[Collected data]
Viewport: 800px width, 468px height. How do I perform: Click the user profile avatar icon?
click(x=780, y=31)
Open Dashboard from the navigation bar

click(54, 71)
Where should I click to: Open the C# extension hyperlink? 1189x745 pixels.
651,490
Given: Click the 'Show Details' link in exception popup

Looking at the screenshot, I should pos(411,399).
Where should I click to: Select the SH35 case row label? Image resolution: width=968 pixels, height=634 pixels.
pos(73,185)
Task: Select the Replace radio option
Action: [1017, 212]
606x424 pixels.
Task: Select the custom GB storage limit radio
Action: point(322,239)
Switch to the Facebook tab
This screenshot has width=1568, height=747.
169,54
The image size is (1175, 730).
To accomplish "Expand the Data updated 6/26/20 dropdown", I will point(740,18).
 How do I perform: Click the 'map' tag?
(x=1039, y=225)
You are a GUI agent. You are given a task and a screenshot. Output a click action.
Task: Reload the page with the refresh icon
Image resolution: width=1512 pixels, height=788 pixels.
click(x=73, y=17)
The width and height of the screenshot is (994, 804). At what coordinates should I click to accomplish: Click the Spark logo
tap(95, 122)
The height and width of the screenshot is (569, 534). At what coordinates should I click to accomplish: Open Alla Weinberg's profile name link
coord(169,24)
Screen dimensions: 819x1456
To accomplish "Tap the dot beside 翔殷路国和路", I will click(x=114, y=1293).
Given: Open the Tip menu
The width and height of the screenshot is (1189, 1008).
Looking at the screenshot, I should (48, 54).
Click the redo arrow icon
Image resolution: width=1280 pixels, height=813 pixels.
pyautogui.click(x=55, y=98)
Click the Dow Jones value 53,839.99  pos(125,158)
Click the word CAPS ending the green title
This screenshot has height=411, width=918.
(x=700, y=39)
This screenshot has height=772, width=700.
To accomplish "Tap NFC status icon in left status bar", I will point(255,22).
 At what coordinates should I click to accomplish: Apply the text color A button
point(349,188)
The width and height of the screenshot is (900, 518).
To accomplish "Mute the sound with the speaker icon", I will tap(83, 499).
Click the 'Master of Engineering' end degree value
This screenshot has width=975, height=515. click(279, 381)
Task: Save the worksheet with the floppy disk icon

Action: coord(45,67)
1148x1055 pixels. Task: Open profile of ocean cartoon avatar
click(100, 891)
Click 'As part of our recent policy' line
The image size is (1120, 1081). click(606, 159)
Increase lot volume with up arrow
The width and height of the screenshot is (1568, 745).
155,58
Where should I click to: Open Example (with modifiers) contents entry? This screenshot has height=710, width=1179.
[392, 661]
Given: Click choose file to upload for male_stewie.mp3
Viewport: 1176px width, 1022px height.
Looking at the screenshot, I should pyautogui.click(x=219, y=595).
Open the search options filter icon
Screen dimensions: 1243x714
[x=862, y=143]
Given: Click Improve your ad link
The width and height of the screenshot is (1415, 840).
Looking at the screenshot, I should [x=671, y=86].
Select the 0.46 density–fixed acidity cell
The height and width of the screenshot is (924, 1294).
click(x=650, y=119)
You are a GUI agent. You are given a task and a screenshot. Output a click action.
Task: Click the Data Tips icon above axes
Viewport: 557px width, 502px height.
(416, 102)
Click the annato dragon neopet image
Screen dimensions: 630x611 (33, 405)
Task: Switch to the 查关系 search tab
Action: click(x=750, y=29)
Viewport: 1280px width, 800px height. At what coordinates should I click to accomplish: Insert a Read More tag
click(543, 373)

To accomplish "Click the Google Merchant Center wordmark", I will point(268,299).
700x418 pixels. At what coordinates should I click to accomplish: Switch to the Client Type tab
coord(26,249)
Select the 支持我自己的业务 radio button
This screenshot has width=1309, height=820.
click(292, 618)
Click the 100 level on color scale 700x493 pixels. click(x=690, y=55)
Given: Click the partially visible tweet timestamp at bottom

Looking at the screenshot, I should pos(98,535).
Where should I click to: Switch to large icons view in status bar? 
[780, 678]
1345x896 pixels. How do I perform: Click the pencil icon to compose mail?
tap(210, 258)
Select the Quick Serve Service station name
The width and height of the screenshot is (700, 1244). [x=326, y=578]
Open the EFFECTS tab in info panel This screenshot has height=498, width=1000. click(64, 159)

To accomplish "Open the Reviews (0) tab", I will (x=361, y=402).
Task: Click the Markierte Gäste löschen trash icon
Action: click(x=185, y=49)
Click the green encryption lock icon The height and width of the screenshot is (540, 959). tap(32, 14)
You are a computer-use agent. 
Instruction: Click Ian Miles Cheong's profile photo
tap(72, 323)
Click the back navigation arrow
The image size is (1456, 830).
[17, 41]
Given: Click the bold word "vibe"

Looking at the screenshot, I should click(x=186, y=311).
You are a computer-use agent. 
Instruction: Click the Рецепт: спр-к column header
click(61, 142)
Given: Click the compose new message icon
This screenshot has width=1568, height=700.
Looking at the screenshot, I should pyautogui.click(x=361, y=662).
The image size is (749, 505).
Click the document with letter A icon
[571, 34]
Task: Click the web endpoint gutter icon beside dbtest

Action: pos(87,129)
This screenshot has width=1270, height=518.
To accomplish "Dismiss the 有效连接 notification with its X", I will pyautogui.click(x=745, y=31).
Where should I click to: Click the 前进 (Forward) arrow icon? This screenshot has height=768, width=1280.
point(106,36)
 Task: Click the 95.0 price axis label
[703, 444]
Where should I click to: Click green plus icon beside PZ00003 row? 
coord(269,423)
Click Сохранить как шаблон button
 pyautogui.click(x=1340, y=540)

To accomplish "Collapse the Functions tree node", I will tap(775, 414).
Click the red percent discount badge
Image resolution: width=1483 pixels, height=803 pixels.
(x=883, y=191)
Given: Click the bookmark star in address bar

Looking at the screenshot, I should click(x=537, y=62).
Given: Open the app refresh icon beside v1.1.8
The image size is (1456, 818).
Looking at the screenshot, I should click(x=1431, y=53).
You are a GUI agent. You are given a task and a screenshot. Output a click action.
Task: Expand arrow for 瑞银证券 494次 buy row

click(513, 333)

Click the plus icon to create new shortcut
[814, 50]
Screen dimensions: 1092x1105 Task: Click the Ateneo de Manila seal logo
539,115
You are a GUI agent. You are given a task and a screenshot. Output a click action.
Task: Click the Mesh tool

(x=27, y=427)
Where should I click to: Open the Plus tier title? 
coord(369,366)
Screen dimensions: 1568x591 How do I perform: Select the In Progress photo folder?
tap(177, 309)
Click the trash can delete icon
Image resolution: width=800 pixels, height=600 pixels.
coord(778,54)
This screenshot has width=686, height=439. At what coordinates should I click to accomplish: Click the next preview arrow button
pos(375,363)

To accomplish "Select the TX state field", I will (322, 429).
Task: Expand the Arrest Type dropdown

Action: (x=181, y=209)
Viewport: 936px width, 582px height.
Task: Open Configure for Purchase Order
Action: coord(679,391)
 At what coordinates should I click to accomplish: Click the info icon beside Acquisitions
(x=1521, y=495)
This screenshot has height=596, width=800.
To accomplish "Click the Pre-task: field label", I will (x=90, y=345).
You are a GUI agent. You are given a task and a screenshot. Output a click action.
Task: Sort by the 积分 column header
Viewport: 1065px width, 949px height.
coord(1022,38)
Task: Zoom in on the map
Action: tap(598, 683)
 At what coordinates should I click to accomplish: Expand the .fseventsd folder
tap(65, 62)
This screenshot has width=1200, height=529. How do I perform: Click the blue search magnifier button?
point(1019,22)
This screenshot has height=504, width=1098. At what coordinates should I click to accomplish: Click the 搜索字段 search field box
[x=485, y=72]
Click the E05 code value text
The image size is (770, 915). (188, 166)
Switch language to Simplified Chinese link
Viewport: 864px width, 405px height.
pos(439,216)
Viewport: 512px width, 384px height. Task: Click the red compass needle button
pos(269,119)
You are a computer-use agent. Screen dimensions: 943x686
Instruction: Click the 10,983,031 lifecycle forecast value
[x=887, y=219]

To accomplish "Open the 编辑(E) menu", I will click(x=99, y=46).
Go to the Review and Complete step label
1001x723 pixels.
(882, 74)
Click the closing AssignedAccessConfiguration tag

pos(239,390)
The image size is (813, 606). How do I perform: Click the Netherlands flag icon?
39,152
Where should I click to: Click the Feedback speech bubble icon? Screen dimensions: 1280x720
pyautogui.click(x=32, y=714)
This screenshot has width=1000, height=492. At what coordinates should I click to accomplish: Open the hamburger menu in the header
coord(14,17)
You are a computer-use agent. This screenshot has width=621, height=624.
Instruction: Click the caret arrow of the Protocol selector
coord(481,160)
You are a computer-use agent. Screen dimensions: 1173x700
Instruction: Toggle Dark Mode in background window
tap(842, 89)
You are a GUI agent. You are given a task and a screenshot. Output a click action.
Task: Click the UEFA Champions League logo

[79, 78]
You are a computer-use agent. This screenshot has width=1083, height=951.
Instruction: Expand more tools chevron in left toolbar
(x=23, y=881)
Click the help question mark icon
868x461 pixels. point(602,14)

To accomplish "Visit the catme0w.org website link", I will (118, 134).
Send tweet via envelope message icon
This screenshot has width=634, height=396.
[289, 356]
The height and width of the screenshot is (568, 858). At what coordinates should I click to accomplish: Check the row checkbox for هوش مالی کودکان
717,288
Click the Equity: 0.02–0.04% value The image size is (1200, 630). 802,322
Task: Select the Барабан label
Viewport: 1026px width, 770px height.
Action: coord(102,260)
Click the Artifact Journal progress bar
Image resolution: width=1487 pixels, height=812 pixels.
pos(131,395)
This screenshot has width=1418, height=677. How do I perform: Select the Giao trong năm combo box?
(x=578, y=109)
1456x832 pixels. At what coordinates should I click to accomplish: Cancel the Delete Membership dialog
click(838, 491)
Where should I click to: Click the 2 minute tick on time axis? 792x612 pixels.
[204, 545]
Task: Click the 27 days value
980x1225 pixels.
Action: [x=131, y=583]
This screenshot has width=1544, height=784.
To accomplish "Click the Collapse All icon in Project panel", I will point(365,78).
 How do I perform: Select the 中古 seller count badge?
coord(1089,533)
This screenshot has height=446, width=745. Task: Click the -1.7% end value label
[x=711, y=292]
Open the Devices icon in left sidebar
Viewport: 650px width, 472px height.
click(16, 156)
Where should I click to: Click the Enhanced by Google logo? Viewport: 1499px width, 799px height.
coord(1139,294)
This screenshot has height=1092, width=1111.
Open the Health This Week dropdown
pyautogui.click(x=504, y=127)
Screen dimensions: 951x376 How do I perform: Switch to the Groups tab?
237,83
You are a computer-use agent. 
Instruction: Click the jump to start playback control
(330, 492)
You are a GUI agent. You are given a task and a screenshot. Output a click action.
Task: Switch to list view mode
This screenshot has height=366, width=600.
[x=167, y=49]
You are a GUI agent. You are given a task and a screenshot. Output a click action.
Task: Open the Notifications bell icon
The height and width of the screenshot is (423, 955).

Assignment
Say how many lines above contain the string "panel", writing only the number.

Written solution
2